### Record extracts

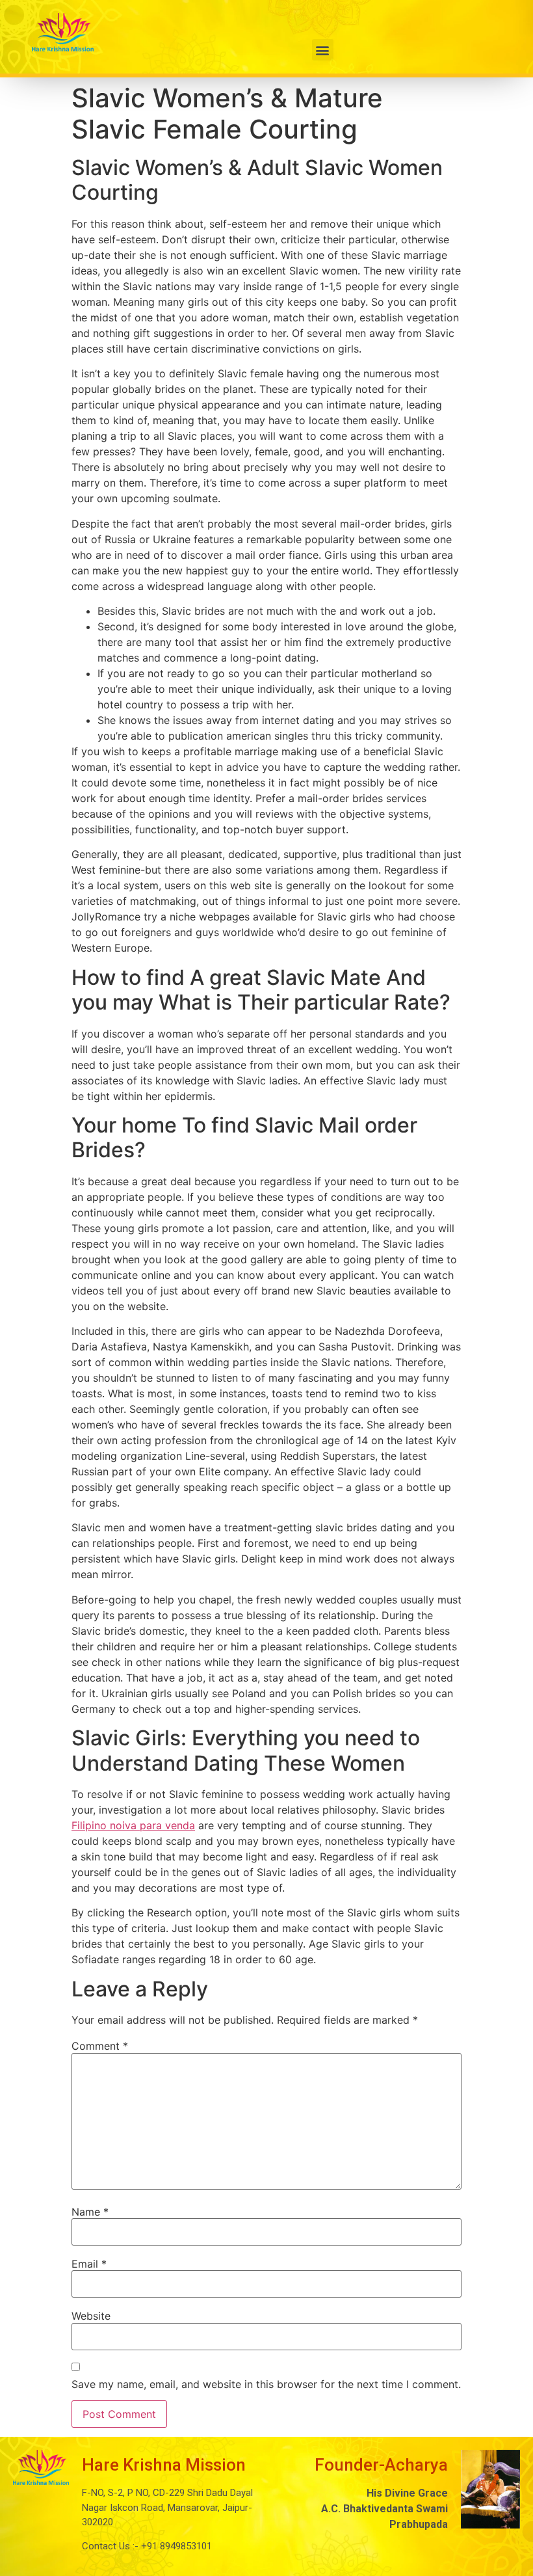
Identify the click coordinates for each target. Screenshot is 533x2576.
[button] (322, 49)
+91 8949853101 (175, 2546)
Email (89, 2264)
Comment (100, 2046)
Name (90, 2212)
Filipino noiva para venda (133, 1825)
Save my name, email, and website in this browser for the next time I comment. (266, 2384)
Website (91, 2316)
* * *
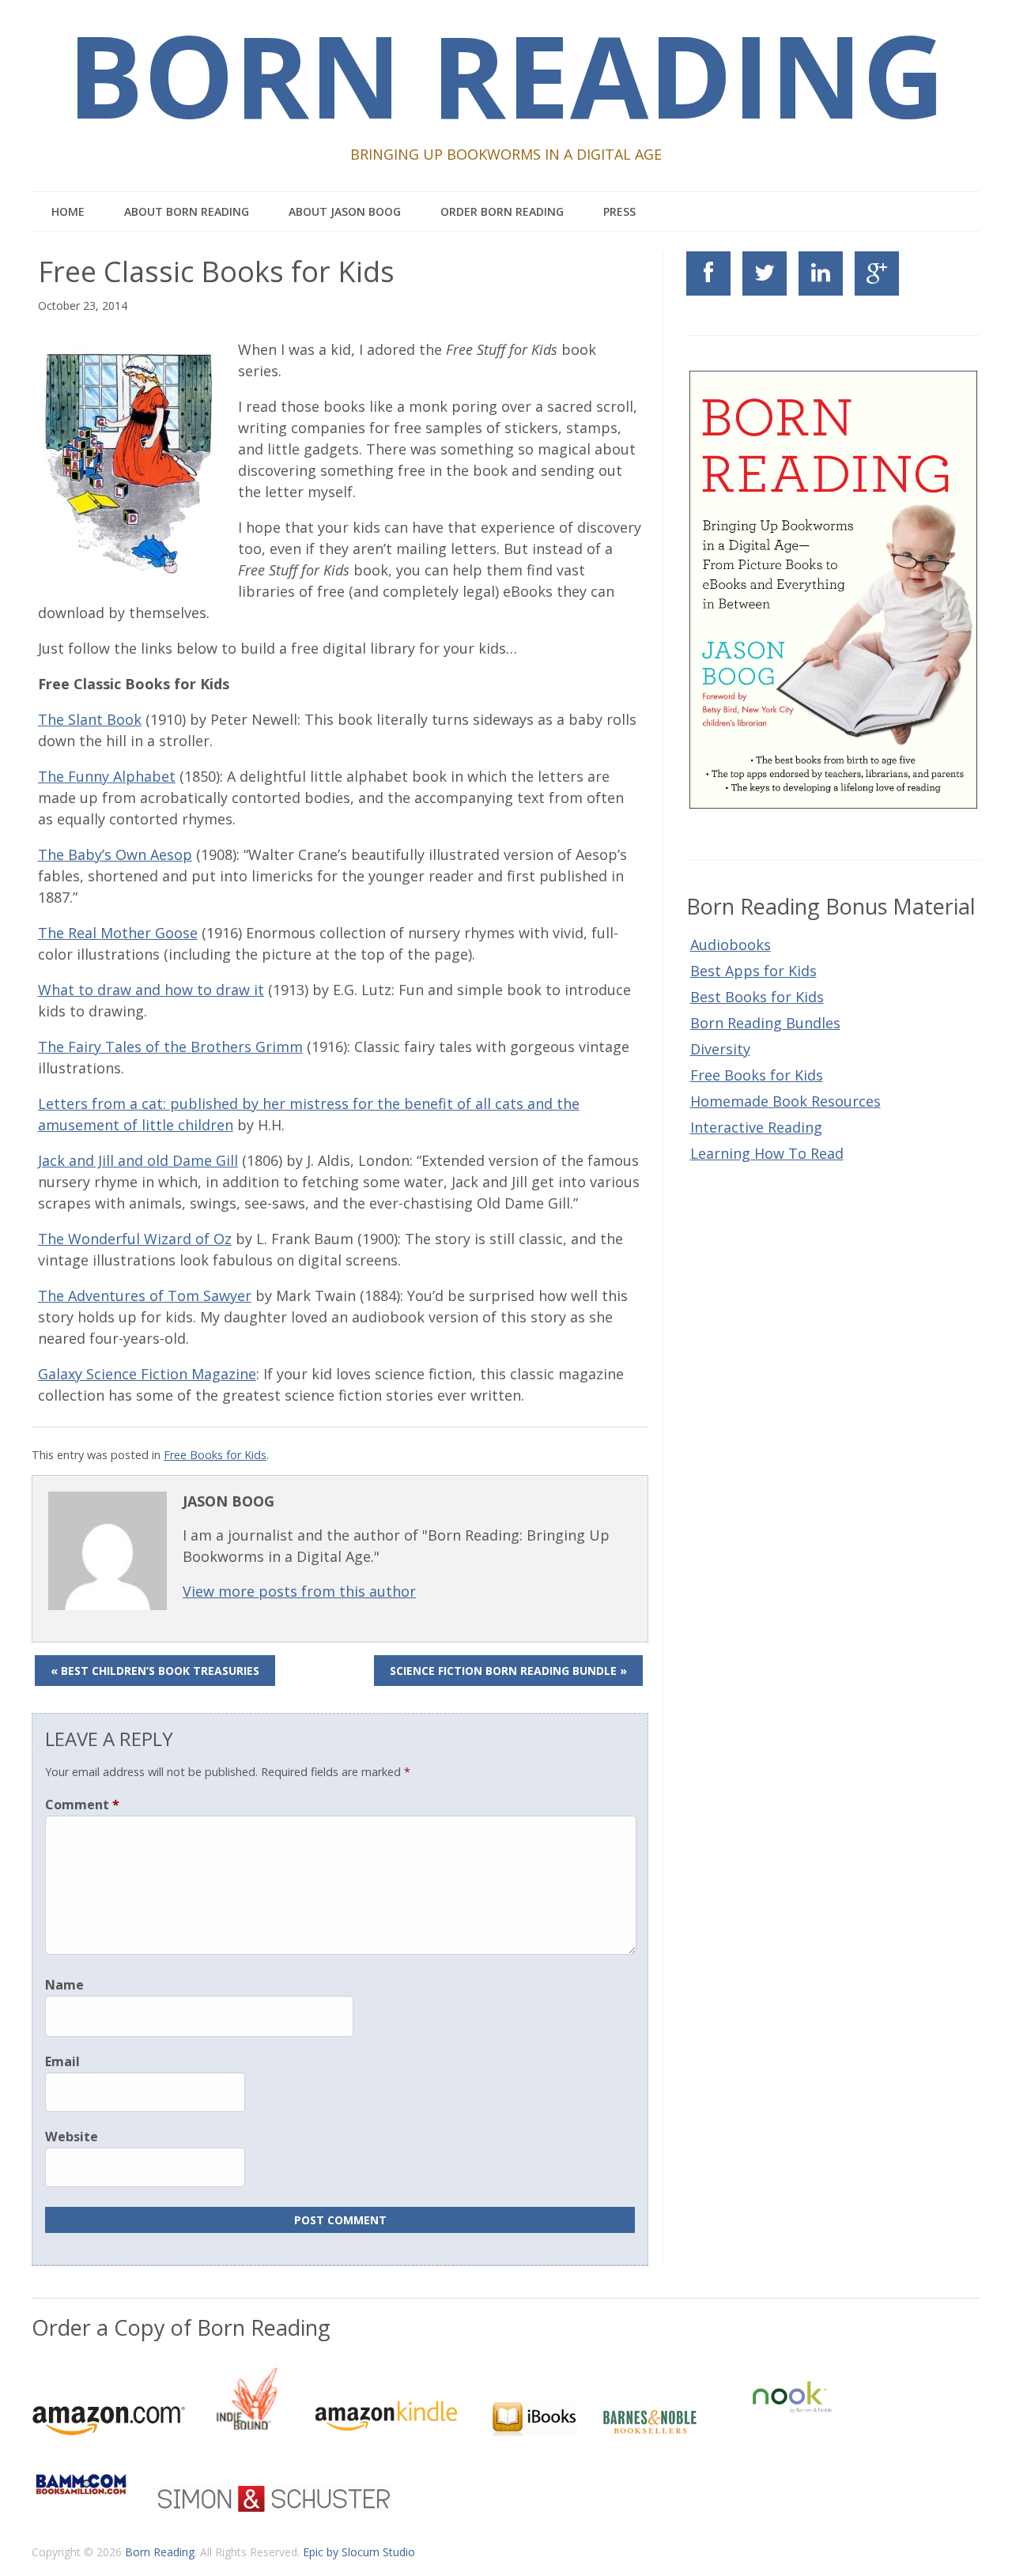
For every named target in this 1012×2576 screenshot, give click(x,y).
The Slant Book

### Exercise objective
Using the entries above, repeat only the lines from the one containing "Identify the click" through the one containing "Website (91, 2316)", end lines included.

### Response box
Identify the click coordinates for each target. Screenshot is 533x2576.
[button] (322, 49)
+91 8949853101 (175, 2546)
Email (89, 2264)
Comment (100, 2046)
Name (90, 2212)
Filipino noiva para venda (133, 1825)
Save my name, email, and website in this browser for the next time I comment. (266, 2384)
Website (91, 2316)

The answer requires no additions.